TASK PROMPT:
Pull every line from the records that has the word "Center" in it.
EXERCISE MATERIALS Start Marker
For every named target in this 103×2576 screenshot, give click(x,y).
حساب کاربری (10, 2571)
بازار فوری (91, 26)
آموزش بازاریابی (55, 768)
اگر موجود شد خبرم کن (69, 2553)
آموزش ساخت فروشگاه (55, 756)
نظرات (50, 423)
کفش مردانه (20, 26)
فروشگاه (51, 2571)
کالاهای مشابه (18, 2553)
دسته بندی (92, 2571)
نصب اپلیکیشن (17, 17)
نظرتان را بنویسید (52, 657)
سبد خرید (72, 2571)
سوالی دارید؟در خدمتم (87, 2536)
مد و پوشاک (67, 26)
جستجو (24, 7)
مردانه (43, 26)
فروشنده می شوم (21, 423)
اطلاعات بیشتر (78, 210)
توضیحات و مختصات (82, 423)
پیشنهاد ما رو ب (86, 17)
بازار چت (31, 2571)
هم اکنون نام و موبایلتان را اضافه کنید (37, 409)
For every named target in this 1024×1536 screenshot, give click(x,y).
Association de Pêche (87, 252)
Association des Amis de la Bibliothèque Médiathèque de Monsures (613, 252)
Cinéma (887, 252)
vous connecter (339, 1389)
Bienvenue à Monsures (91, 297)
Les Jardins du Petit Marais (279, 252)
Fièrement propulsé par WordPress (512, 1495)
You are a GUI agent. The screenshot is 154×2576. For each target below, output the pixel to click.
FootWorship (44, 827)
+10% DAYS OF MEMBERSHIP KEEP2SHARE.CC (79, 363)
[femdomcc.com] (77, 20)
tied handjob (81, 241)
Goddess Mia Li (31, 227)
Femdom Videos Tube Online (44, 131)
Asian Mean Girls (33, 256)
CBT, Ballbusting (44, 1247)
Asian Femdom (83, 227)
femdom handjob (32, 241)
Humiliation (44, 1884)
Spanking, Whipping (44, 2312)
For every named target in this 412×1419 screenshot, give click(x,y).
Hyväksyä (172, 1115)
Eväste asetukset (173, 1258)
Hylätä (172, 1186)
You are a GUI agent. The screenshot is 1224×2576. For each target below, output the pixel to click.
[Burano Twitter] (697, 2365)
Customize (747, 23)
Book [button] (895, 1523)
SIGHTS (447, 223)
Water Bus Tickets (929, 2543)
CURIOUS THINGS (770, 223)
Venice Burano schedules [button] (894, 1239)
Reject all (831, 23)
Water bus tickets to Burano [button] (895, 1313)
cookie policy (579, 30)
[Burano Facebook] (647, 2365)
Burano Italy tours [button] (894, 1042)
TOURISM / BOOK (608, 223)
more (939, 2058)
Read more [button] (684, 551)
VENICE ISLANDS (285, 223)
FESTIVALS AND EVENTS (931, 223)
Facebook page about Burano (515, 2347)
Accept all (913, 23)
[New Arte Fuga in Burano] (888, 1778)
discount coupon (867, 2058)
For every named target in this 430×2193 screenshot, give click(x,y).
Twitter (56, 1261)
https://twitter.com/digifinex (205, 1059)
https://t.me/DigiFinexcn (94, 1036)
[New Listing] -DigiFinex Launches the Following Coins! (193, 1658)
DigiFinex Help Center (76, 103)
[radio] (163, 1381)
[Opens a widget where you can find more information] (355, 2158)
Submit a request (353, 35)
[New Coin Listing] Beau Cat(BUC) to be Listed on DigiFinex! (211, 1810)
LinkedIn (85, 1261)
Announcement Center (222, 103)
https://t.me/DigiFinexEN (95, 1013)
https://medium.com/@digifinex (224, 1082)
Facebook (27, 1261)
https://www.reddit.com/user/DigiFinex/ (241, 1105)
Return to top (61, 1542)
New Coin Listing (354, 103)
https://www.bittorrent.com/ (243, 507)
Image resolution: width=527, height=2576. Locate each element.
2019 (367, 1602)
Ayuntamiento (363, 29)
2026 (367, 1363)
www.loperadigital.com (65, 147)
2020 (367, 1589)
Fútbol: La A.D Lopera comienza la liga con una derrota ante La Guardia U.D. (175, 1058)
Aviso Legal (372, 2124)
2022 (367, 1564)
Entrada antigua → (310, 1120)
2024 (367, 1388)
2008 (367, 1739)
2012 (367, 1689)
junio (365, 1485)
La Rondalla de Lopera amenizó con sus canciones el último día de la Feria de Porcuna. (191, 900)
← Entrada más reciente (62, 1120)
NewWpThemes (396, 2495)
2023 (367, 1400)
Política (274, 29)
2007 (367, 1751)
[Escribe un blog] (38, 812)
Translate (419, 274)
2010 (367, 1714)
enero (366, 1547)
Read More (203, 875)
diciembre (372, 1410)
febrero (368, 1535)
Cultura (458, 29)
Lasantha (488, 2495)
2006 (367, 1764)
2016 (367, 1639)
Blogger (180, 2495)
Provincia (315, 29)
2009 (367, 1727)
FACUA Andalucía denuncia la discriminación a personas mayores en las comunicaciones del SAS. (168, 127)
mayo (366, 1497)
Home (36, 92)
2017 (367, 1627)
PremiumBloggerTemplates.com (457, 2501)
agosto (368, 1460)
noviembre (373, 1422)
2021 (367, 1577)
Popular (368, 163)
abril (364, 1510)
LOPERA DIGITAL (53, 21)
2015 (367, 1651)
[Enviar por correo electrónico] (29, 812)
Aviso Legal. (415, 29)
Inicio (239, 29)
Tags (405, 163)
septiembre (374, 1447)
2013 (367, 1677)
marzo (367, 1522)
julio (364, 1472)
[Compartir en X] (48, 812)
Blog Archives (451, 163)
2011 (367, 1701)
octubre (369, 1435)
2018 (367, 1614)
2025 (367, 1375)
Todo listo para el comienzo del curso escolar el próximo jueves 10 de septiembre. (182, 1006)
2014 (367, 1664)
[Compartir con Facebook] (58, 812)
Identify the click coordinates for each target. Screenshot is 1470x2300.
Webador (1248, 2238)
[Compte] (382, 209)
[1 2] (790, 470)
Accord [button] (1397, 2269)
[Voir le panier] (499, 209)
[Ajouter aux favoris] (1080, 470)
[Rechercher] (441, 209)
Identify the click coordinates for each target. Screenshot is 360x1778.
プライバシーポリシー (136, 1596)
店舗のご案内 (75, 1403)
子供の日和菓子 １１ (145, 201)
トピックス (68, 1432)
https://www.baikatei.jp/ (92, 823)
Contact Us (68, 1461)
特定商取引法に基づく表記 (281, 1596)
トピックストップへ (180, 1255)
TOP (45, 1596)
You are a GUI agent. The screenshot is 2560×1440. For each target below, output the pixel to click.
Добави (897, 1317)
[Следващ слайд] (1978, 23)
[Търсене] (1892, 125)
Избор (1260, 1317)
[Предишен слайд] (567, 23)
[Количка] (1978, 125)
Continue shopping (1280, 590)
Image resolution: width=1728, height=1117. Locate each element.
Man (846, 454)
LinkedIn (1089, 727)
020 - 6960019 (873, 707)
EXERCISE MATERIALS End Marker
ANSWER SPACE:
DigiFinex Help Center (76, 103)
Announcement Center (222, 103)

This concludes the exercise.